Data can be used to analyze complex problems, shine a light on new solutions, or even resolve otherwise unanswerable questions. But when it comes to using data for the public good, such as finding new drug targets for cancer or understanding how ride-sharing apps can influence traffic congestion, there is often societal tension between data sharing and data protection. In many cases, data sharing is even constrained or prevented by legal, ethical, or privacy restrictions.
To harness the power of big data while maintaining privacy protection, researchers at Boston University’s Rafik B. Hariri Institute for Computing and Computational Science & Engineering are leveraging a cryptography technology called secure multiparty computation (MPC), which allows collaborative data analysis without revealing private data in the process.
Through MPC protocol, parties enter their data, which is then split into separate pieces and masked with other random numbers; the encoded data pieces are sent to multiple servers, assuring data privacy. Organizations can, for example, input financial, personal, or patient data for comparison and analysis without ever receiving or seeing other parties’ data.
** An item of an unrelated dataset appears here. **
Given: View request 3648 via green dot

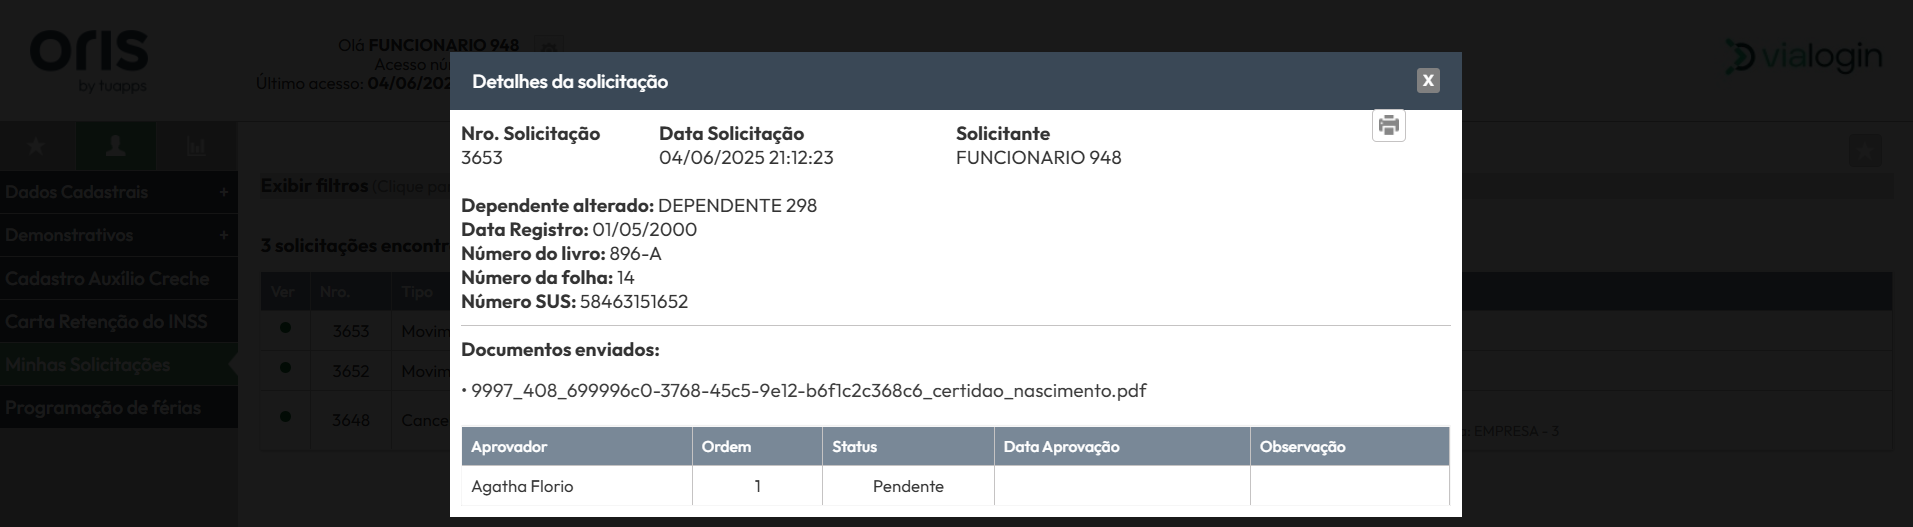Looking at the screenshot, I should point(286,417).
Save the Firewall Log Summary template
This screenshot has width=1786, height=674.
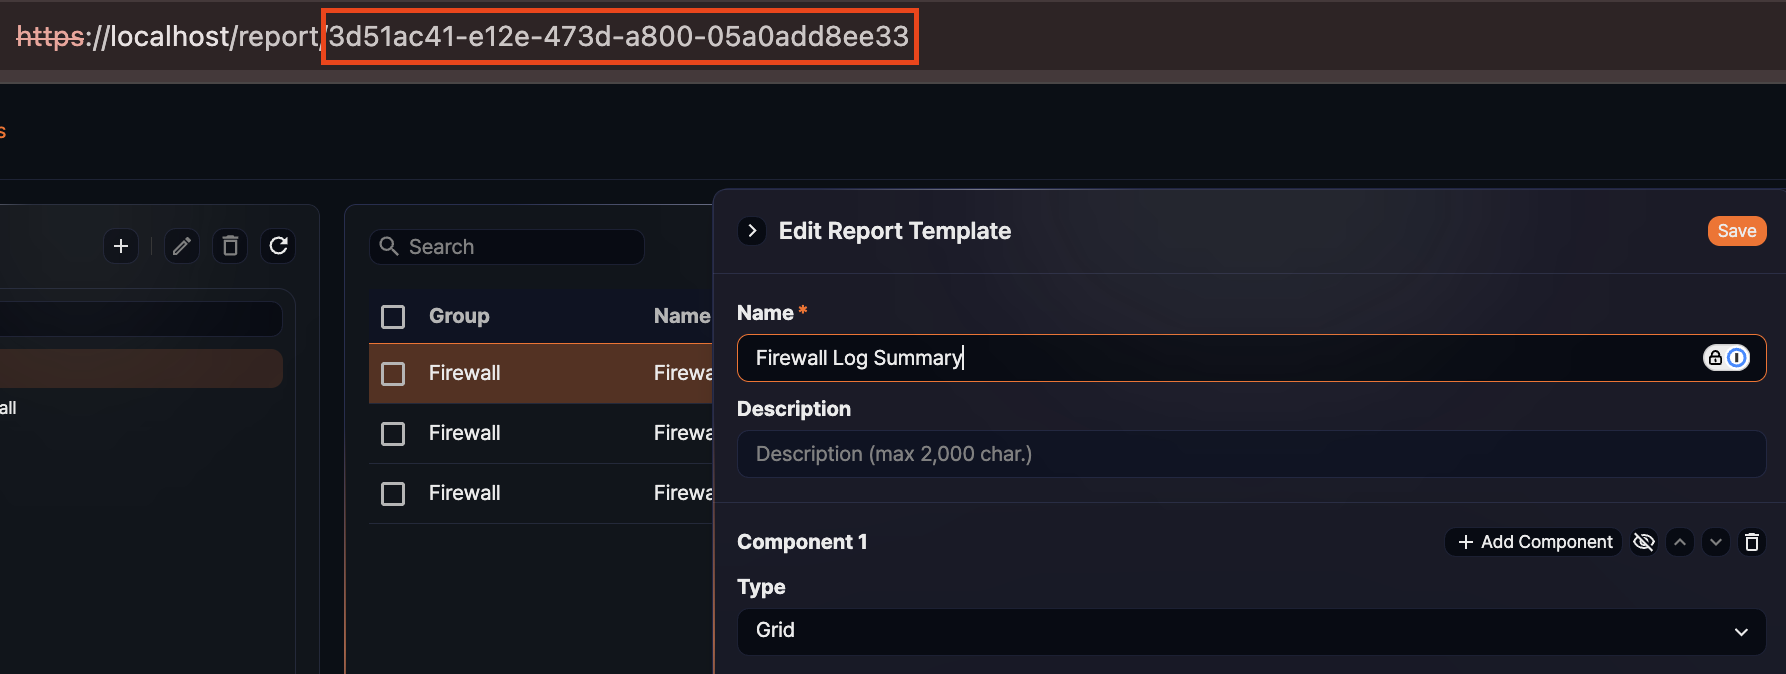1737,230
Researchers led by Hariri Institute director Azer Bestavros have been developing new applications for MPC in areas such as healthcare, transportation, higher education, public policy, and business. In 2015, the team used MPC software to analyze Boston’s gender wage gap. In collaboration with BU’s Initiative on Cities (IOC), Boston-area companies submitted payroll data that was securely collected and redistributed for analysis, revealing that the city’s women make 77 cents for every dollar a man makes.